I painted yesterday, though tired.  I painted again this evening, though tired.  I’m still recovering from the extensive travel and workshop activity, and jumping into the daily summer school fire (English IV) as I write this.  But weary as I feel tonight, I am delighted that I said Yes to painting these last two times.  And I’m very pleased with how this small 10 x 8″ watercolor sketch is progressing of my vintage Coca-Cola sign.  I’m chipping away at this sign, remembering those countless times as  a child that I saw signs such as this mounted on fence posts, general stores and billboards in southeast Missouri.  This sign is as genuine a relic of Americana as anything I have witnessed in these past decades.  I’m proud to own it, and so pleased to have this opportunity to sketch it, paint it, plot out future compositions with it.

I’ve added quite a bit since yesterday, mostly the distressed marks, rust and buckshot damage on the background of the sign, as well as the shadows running around the curved side.  I also extended the background on the left side, darkening some of the evergreen.  I have some masqued highlights in the evergreen that I’m anxious to remove, but I have soaked the composition, and it’s going to take awhile for it to dry sufficiently for me to remove the masquing.  I believe I’ll finish this one tomorrow after school, and put if up for sale, 10 x 8″ with a 14″ x 11″ white mat and plastic sleeve.  Asking price: $100.

Thanks for reading.  Talk to you tomorrow!

I paint in order to remember.

I journal because I feel alone.

I blog to remind myself that I am not alone.

Watercolor as a Relaxing Routine

June 23, 2013
36" Antique Coca-Cola Sign

36″ Antique Coca-Cola Sign

Routine is a ground to stand on, a wall to retreat to; we cannot draw on our boots without bracing ourselves against it.  It is the fence over which neighbors lean when they talk.  . . . Our health requires that we should recline on it from time to time.  When we are in it, the hand stands still on the face of the clock, and we grow like corn in the genial dankness and silence of the night.  

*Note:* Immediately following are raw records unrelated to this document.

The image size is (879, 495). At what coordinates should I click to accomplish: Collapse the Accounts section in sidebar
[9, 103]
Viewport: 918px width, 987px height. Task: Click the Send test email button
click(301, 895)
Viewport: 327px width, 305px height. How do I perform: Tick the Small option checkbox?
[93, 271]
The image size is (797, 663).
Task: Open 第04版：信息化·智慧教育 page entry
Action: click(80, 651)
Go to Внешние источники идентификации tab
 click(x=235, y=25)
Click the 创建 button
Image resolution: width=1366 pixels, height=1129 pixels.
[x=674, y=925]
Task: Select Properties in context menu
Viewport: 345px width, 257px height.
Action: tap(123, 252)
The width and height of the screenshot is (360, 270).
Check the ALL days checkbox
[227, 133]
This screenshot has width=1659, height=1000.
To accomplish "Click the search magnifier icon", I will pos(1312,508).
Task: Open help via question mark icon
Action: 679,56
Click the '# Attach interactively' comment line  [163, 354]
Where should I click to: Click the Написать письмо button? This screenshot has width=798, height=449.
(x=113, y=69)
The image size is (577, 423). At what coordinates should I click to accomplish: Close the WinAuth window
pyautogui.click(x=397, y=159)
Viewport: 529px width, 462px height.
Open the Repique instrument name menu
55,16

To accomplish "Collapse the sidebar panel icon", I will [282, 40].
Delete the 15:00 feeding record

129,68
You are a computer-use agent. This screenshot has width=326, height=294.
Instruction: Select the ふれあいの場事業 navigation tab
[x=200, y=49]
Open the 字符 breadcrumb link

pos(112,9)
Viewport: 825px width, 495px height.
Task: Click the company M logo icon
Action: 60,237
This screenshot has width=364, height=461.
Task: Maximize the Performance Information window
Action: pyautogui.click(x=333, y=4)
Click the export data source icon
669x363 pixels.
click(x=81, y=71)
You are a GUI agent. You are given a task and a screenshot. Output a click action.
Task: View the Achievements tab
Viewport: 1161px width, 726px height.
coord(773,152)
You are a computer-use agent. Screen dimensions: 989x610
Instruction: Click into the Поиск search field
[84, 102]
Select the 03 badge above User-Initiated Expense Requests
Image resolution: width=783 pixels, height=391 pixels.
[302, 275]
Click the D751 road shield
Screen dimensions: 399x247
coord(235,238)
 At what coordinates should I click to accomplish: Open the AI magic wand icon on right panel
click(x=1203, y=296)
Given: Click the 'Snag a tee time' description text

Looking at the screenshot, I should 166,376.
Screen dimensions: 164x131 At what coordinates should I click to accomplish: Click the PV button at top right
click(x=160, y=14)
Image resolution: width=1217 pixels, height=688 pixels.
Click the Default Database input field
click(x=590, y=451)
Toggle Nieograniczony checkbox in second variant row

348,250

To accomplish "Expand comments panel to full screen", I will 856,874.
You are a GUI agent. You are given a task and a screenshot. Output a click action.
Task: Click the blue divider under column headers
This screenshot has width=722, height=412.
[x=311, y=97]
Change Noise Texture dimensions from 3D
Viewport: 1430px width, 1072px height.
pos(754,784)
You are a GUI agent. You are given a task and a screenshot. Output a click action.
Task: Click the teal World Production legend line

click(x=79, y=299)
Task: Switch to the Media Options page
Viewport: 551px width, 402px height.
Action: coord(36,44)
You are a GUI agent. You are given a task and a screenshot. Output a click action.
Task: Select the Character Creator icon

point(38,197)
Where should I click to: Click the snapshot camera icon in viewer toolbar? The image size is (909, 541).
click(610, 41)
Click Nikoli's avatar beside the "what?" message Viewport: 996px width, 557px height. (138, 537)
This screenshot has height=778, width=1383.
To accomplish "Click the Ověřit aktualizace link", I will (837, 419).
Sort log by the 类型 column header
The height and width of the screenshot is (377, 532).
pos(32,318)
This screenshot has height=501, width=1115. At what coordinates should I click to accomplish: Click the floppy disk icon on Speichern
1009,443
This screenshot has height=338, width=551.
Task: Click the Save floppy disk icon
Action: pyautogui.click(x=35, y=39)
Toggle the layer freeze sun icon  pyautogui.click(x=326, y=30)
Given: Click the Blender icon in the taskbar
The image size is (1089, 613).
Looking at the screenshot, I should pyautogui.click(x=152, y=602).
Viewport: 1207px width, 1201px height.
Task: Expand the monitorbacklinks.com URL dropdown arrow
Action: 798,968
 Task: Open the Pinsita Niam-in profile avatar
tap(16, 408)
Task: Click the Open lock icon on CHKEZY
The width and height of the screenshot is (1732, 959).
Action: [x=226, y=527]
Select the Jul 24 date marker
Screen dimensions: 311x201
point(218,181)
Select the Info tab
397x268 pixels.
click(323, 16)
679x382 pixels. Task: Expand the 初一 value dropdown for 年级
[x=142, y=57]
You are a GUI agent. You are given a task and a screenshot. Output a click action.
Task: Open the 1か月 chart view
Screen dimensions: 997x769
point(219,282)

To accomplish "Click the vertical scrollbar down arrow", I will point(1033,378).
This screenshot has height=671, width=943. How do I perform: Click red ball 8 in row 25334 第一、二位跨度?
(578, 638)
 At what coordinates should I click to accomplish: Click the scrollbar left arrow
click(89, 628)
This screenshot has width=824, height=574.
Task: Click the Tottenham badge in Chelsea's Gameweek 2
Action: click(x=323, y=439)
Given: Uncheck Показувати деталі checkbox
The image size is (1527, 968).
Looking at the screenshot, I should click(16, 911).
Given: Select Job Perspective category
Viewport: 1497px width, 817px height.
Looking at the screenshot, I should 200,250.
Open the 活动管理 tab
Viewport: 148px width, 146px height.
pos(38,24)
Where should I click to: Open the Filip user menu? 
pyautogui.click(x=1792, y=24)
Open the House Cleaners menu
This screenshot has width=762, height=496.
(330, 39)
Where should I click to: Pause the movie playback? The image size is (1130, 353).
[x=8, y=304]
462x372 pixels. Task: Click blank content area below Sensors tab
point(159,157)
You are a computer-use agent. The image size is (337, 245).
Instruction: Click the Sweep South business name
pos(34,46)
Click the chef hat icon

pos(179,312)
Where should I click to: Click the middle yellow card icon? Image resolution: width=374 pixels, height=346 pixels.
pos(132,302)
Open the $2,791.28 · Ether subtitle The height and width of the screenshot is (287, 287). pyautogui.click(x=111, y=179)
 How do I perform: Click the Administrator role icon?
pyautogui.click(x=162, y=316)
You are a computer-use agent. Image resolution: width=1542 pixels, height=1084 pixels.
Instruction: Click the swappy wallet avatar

Henry David Thoreau, Journal.  January 23, 1841

When I drove away from the Eureka Springs School of the Arts last Friday, I felt so much good will from a class that performed above and beyond expectations.  I also felt satisfied in completing several demonstration watercolor sketches.  I thought that I would be O.K. with extended road time and the possibility of not picking up the watercolor brush for days.  But as Sunday dawned, I already felt a sense of listlessness with the broken routine, and decided to get back into something.  I acquired this magnificent 36″ antique Coca-Cola sign a few weeks back, just before I hit the road to do back-to-back workshops.  I never forgot about the sign, and thought it seemed silly to transport it in the back of my Jeep with all the rest of my watercolor gear and suitcase.  But the sign has been on my mind, and I thought that today I would try a few rough sketches of it.  I pulled out my “Fluid” watercolor block, hoping that that would signal a loose sketch and not a finished painting.  What is wrong with me?  Why can I not just cut loose?  Oh, I worked fast on this indeed, but, as you can see, it’s not loose.  It’s just as tight as though I were working on a full sheet of 300-lb. watercolor paper.  It is only 10 x 8″ but I worked as tightly and accurately as I could, though I worked fast indeed.  This is what I accomplished over the course of a few hours today, and I loved every minute, every second of the experience.

The sign has some corrosion, and plenty of abuse from a shotgun blast that I still haven’t really put into the composition yet.  And I’m still trying to solve the problem of an evergreen backdrop, spending plenty of time perusing Andrew Wyeth drybrush studies of evergreens.  I am so glad to have this sign in my actual presence, rather than trying to work from a photograph.  The relic is magnificent to behold.

Thanks for reading.  It’s nice to be back into the watercolor routine after only a two-day hiatus.

I paint in order to remember.

I journal because I feel that I am alone.

I blog to remind myself that I am not alone.